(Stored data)
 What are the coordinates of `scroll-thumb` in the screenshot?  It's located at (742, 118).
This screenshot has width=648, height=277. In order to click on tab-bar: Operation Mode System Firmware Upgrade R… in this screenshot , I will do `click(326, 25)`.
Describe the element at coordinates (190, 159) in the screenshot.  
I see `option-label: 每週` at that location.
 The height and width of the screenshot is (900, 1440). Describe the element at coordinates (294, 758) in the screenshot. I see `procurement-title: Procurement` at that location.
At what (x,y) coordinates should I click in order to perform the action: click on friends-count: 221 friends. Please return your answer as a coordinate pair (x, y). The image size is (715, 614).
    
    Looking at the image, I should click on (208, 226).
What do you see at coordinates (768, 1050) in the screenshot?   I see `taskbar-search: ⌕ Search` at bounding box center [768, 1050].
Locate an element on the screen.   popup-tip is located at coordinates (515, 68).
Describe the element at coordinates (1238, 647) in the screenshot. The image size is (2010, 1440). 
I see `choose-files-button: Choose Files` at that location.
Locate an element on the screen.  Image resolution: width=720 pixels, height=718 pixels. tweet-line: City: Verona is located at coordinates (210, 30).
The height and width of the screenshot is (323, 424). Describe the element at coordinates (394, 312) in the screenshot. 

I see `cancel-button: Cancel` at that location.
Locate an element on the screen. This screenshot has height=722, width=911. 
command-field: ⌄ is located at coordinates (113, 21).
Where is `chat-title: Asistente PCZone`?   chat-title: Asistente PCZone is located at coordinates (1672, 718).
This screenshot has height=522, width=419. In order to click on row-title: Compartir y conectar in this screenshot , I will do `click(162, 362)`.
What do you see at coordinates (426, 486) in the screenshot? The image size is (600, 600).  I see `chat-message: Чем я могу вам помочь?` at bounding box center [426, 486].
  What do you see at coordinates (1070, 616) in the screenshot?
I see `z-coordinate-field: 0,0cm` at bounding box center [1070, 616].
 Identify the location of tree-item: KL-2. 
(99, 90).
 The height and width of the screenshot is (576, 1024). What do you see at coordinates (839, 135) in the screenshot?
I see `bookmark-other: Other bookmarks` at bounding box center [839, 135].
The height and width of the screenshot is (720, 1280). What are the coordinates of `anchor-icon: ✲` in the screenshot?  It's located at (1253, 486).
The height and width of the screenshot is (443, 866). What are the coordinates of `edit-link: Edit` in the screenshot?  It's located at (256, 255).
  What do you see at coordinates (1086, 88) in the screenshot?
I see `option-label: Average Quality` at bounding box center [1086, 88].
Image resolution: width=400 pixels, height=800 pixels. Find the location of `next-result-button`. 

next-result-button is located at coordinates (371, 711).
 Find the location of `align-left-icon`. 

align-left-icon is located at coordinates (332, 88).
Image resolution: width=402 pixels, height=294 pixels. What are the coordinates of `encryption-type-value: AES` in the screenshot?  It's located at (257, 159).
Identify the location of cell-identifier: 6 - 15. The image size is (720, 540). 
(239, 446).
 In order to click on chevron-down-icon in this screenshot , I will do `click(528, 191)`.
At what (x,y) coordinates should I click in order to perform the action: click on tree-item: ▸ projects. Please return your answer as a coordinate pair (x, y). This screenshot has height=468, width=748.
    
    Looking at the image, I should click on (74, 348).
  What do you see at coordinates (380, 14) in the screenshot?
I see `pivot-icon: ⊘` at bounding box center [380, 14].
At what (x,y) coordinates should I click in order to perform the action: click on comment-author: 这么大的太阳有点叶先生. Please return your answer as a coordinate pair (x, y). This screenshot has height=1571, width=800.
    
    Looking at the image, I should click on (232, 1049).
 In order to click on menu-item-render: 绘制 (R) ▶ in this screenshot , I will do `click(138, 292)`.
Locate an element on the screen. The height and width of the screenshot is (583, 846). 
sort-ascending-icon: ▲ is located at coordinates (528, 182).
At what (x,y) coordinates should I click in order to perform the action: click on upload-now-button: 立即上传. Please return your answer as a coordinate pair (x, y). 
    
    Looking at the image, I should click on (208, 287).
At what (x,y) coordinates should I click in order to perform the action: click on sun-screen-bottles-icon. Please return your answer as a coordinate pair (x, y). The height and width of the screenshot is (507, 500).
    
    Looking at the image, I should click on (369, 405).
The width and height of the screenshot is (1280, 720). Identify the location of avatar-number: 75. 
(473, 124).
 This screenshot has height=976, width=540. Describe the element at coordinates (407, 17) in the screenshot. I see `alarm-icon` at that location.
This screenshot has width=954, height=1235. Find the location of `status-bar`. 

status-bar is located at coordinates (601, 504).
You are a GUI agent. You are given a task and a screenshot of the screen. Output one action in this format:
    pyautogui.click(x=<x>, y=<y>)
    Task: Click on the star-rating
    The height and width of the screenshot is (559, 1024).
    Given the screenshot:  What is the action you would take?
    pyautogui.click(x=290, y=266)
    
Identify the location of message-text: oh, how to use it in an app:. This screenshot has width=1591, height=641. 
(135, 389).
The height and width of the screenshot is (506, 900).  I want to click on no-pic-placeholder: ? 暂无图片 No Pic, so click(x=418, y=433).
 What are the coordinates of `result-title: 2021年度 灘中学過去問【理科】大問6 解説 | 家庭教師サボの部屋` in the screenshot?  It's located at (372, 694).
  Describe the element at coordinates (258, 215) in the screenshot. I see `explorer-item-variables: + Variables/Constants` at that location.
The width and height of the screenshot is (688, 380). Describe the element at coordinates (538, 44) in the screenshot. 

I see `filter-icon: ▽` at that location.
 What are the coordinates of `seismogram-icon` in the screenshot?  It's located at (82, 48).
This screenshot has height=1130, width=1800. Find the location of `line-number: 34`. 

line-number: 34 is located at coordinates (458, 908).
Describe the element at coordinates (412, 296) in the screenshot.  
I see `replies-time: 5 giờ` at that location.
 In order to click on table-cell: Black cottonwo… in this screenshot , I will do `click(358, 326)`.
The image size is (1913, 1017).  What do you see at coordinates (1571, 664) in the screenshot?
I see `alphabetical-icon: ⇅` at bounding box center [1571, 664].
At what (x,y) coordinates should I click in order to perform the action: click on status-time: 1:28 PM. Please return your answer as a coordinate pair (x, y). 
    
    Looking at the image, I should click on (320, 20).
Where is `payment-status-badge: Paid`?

YOUR INSTRUCTIONS -
Show each line of the listing above that contains the word "Identify".

SOLUTION TO THIS TASK -
 Identify the location of tree-item: KL-2. 
Identify the location of cell-identifier: 6 - 15. The image size is (720, 540). 
The width and height of the screenshot is (1280, 720). Identify the location of avatar-number: 75. 
Identify the location of message-text: oh, how to use it in an app:. This screenshot has width=1591, height=641. 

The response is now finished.